Document segment START

Nuclear transport modulation reduces hypercholesterolemia, atherosclerosis, and fatty liver.

Abstract

Elevated cholesterol and triglycerides in blood lead to atherosclerosis and fatty liver, contributing to rising cardiovascular and hepatobiliary morbidity and mortality worldwide. A cell-penetrating nuclear transport modifier (NTM) reduced hyperlipidemia, atherosclerosis, and fatty liver in low-density lipoprotein receptor-deficient mice fed a Western diet. NTM treatment led to lower cholesterol and triglyceride levels in blood compared with control animals (36% and 53%, respectively; P<0.005) and liver (41% and 34%, respectively; P<0.05) after 8 weeks. Atherosclerosis was reduced by 63% (P<0.0005), and liver function improved compared with saline-treated controls. In addition, fasting blood glucose levels were reduced from 209 to 138 mg/dL (P<0.005), and body weight gain was ameliorated (P<0.005) in NTM-treated mice, although food intake remained the same as that in control animals. The NTM used in this study, cSN50.1 peptide, is known to modulate nuclear transport of stress-responsive transcription factors such as nuclear factor kappa B, the master regulator of inflammation. This NTM has now been demonstrated to also modulate nuclear transport of sterol regulatory element-binding protein (SREBP) transcription factors, the master regulators of cholesterol, triglyceride, and fatty acid synthesis. NTM-modulated translocation of SREBPs to the nucleus was associated with attenuated transactivation of their cognate genes that contribute to hyperlipidemia. Two-pronged control of inflammation and dyslipidemia by modulating nuclear transport of their critical regulators offers a new approach to comprehensive amelioration of hyperlipidemia, atherosclerosis, fatty liver, and their potential complications.

Document segment END

What you will do:
Answer these about the abstract on nuclear transport modulation:
1. By what percentage was atherosclerosis reduced?
2. From what level to what level did fasting blood glucose fall?
3. What peptide served as the NTM?
Use only the abstract on nuclear transport modulation.

Data extracts START

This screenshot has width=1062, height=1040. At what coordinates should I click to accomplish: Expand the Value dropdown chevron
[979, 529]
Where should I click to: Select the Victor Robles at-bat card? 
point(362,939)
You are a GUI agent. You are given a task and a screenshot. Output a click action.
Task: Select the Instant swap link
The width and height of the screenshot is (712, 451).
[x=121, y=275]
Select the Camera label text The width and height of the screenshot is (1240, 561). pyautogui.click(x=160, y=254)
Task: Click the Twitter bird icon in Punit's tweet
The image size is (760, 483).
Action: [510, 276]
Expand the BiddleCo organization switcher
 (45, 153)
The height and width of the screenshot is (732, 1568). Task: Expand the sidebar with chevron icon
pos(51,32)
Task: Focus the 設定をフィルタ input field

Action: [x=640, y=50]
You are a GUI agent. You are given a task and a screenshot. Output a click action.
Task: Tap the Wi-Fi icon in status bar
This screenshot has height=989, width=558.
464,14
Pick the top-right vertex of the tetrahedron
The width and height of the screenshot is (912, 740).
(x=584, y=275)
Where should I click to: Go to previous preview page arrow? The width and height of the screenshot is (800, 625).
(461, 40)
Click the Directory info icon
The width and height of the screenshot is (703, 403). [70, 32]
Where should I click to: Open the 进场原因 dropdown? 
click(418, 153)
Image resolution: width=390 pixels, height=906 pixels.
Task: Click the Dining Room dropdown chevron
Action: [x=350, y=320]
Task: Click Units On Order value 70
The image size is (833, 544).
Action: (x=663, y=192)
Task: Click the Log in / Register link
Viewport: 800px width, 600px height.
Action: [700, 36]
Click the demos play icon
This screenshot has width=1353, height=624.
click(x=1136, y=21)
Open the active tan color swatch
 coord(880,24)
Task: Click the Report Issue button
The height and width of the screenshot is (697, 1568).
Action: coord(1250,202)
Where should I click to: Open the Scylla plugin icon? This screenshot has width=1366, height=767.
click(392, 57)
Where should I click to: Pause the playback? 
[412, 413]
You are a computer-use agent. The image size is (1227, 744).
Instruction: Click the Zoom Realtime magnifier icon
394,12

Data extracts END

Answer to this exercise:
1. 63% (P<0.0005)
2. From 209 to 138 mg/dL
3. cSN50.1